Data records -
════════

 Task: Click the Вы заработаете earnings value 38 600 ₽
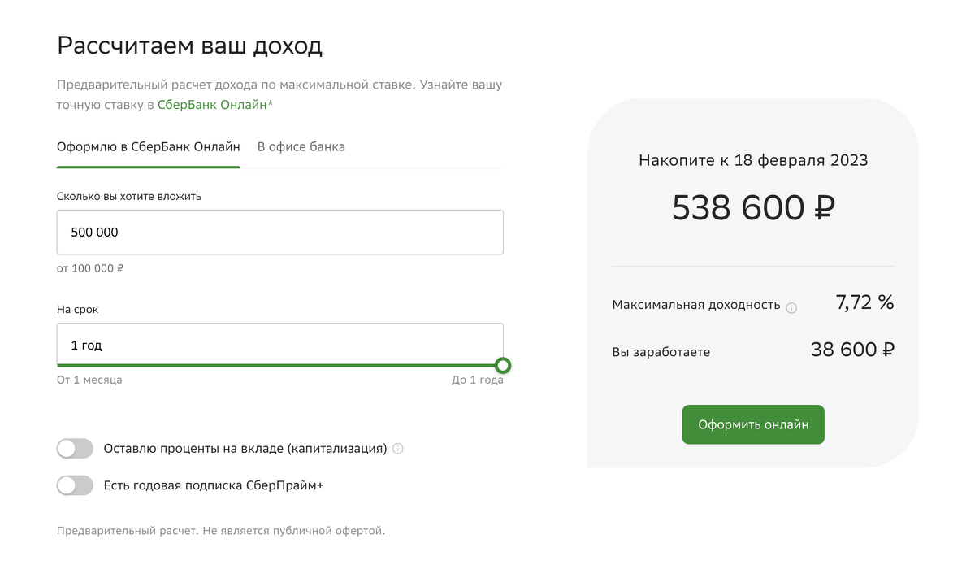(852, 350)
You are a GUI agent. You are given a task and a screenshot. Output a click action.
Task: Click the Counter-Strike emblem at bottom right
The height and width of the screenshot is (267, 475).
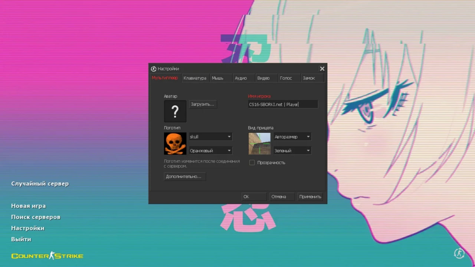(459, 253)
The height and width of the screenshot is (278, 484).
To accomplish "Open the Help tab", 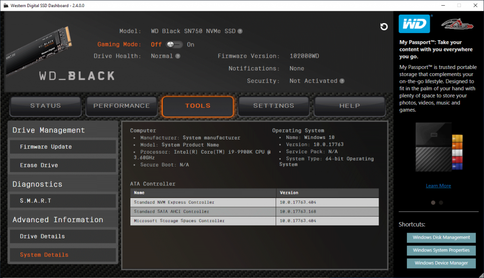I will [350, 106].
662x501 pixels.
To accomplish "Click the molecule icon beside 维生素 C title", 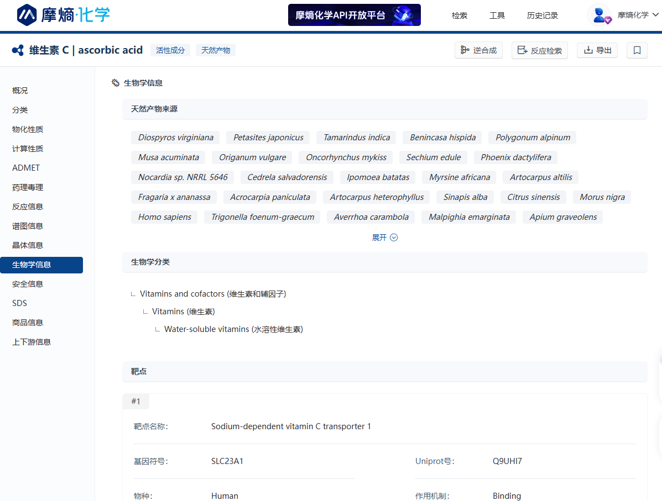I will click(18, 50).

════════

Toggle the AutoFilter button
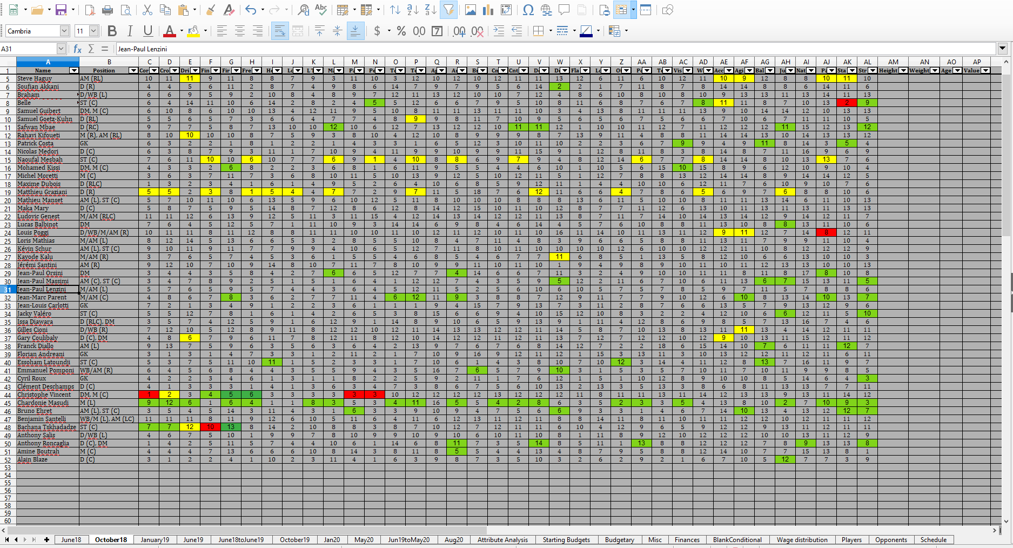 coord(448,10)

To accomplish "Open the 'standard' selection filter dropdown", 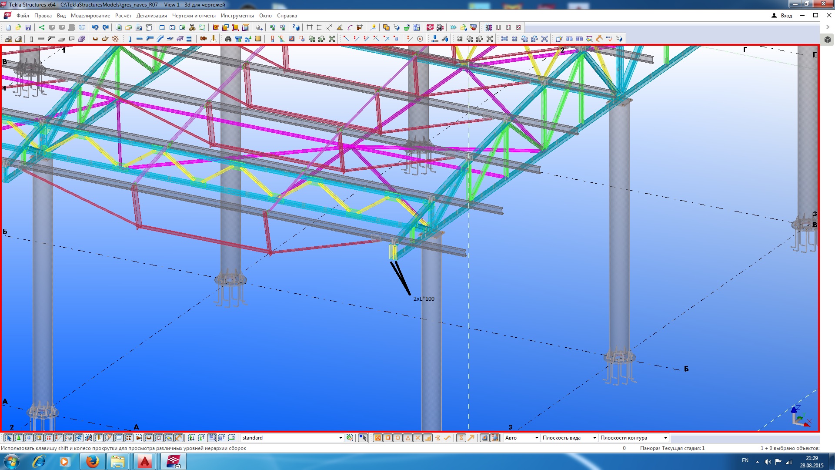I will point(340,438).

════════

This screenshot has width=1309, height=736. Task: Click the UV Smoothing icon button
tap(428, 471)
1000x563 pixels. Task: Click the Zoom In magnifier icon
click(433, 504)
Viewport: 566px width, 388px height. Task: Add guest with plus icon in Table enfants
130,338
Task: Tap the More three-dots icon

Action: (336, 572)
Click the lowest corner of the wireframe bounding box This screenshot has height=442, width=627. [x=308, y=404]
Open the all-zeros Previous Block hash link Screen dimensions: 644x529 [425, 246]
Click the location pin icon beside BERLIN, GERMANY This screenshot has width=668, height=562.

════════

The request -
Could you copy out verbatim the lines of the material starting at the one containing "Viewport: 566px width, 388px" and ending at the one containing "Click the location"?

Response to the exercise -
Viewport: 566px width, 388px height. Task: Add guest with plus icon in Table enfants
130,338
Task: Tap the More three-dots icon

Action: (336, 572)
Click the lowest corner of the wireframe bounding box This screenshot has height=442, width=627. [x=308, y=404]
Open the all-zeros Previous Block hash link Screen dimensions: 644x529 [425, 246]
Click the location pin icon beside BERLIN, GERMANY This screenshot has width=668, height=562.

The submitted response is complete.